The fugitive tooling liners typically are injection molded to shape using a suitable polymer, although other fugitive liner materials can be used including, but not limited to, polylactone, polyvinyl, and starch-modified polymers.
The core tooling can include one or more optional fugitive inserts 30a-30h placed between the tooling liners 20a, 20b and/or on the inner surfaces 20c of the tooling liners 20a, 20b, Figures 2 and 5. The inserts 30a-30h extending between the tooling liners can be used to form holes, passages and other through-openings in the ceramic core. The inserts 30a-30h disposed on the surface 20c of the tooling liners can be used to form core surface features such as ribs, channels, shrouds, chambers, back-locked features (e.g. a dovetail joint) not easily formed in a complicated end product core.
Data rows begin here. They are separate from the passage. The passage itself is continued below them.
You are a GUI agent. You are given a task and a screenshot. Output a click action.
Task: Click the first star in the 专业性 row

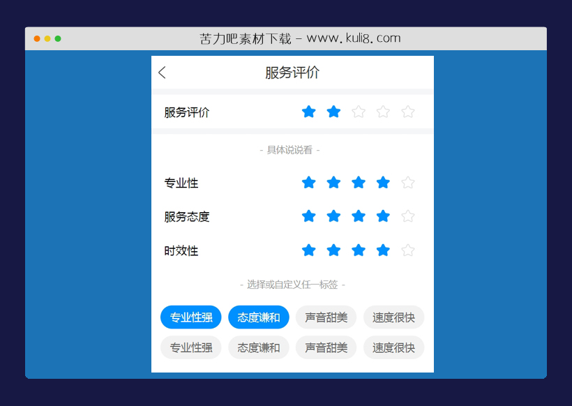(x=309, y=182)
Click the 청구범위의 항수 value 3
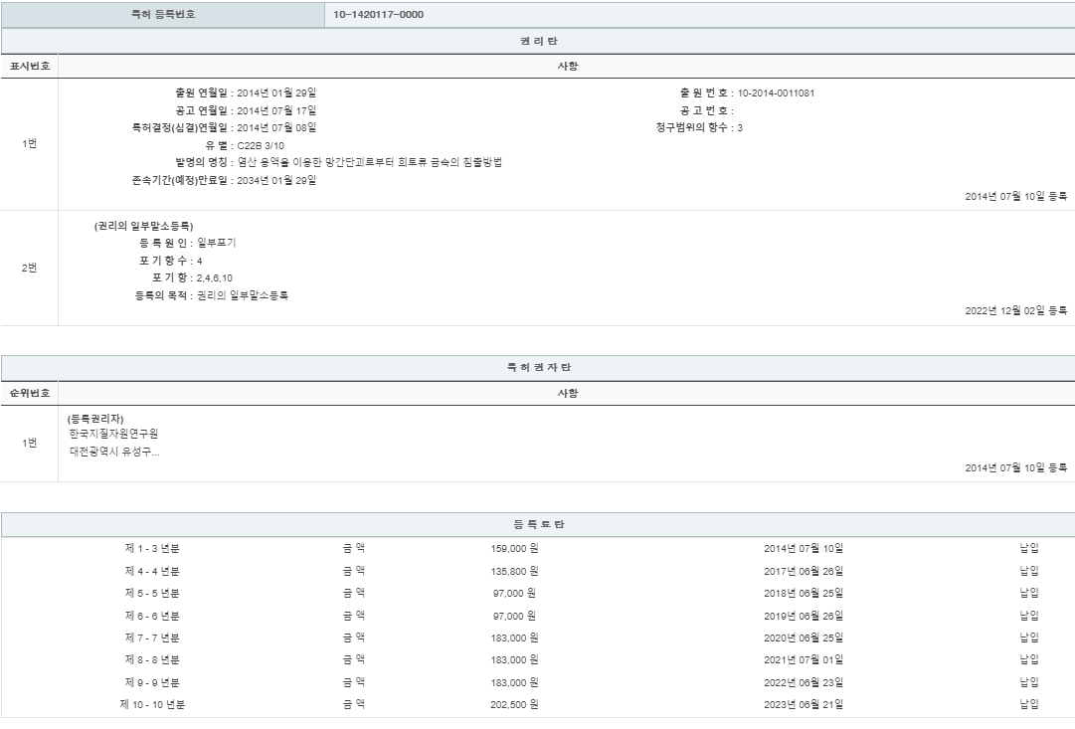 740,127
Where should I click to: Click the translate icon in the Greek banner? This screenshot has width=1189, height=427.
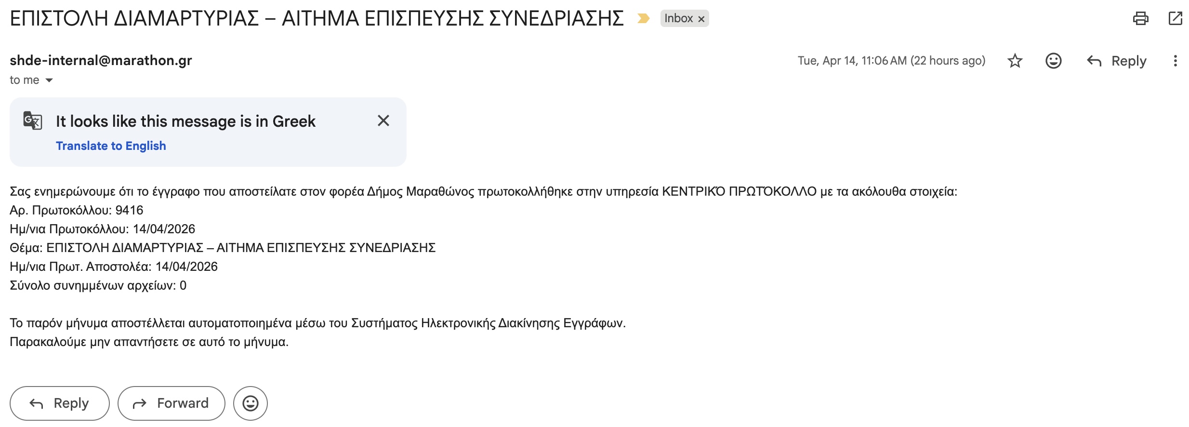[33, 120]
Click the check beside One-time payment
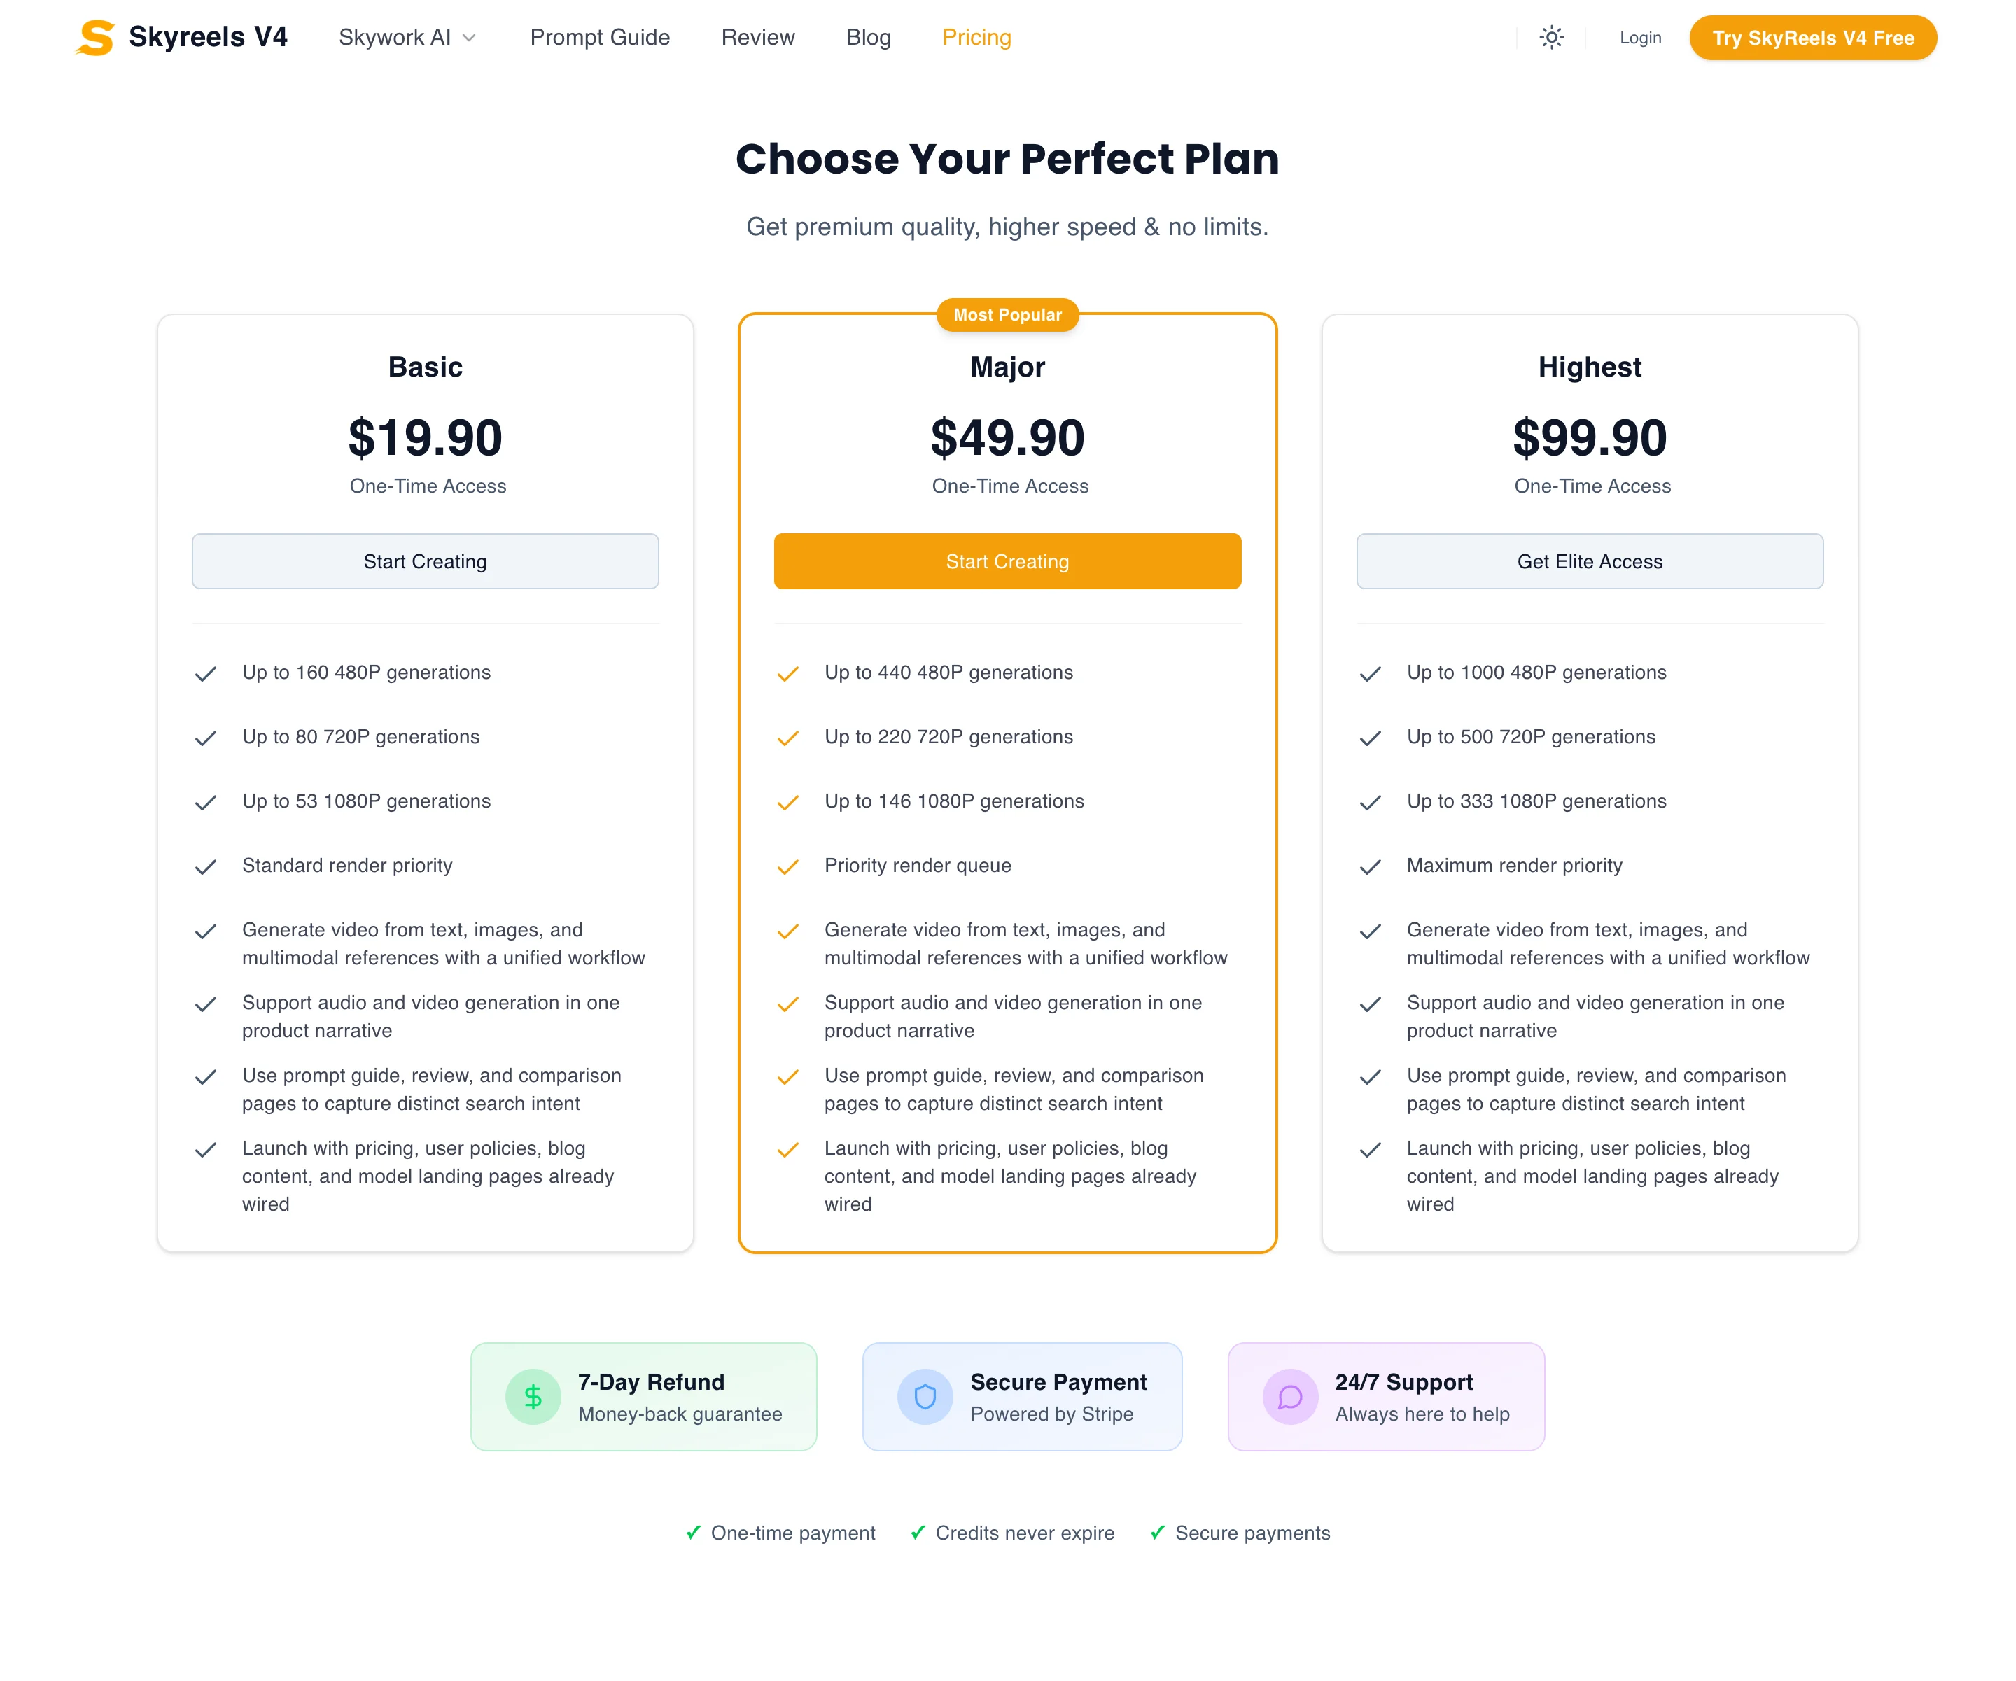The width and height of the screenshot is (2016, 1681). point(694,1532)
The fugitive inserts alternately can be provided as fugitive subassemblies where different inserts are provided in one subassembly to form through-passages and core surface features as shown for inserts 30a and 30b in Figure 2. The fugitive inserts can be injection molded on the liner surface 20c as shown for insert 30h in Figure 2, or as part of the liner surface as shown for insert 30g in Figure 2. The inserts 30a, 30b can be assembled from separately injection molded insert elements and located on the liner surface 20c. The fugitive inserts can comprise or be incorporated as a part of the final molded core to produce a composite core having certain fugitive features such as spacers, layers, through-extending fastener, and the like for use in subsequent investment mold forming processing.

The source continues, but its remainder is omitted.